Japanese baseball player (born 1991)

Shoki Kasahara (笠原 将生, Kasahara Shōki) (born January 9, 1991) is a Japanese former professional baseball pitcher. He played in Nippon Professional Baseball (NPB) for the Yomiuri Giants from 2012 to 2015.

==Personal life==
His younger brother Taiga is also a professional baseball player currently playing for Fukuoka SoftBank Hawks. His father Eiichi is a former professional baseball player.

==Career==
In October, 2015, Kasahara was named as a result of an investigation conducted by the Giants into illegal betting on professional and high school baseball games by its players. On 9 November 2015, the Giants organization terminated Kasahara's contract, along with fellow pitchers Satoshi Fukuda and Ryuya Matsumoto. The investigation found that Kasahara introduced the other two players to a graduate school student that facilitated the betting. On 10 November the NPB league commissioner penalized the three players with a World Baseball Softball Confederation-wide suspension, with eligibility for reinstatement after five years if he satisfies the commissioner that he is remorseful for his actions.

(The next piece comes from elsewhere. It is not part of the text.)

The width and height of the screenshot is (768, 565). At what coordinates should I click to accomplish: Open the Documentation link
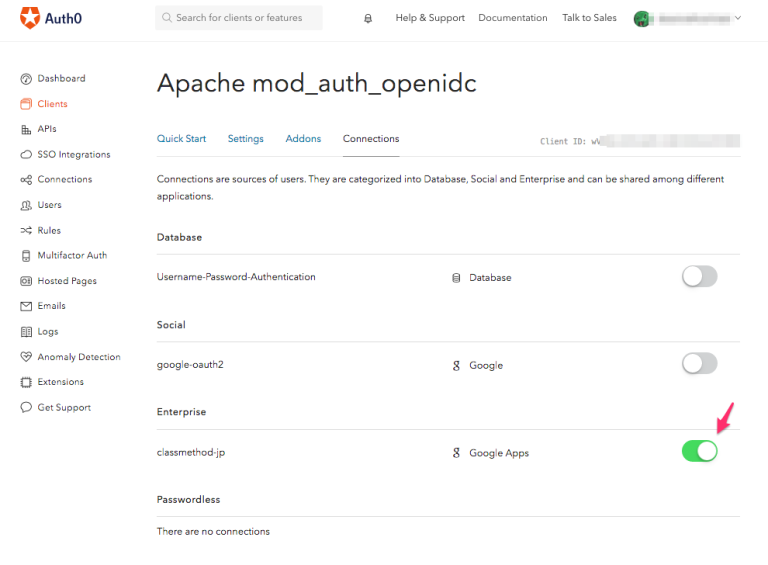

The disqualification extends to all leagues recognised by the global governing body of baseball, the World Baseball Softball Confederation. Such recognised leagues include MLB (North America), KBO (Korea), CPBL (Taiwan), HH (NED), DHB (Spain), and Serie A Baseball (Italy). The players avoided permanent disqualification because the investigation found no evidence that they were involved in fixing matches.

The Giants were also fined ¥10 million over the incident and the team's representative at the NPB, Atsushi Harasawa, resigned to take responsibility.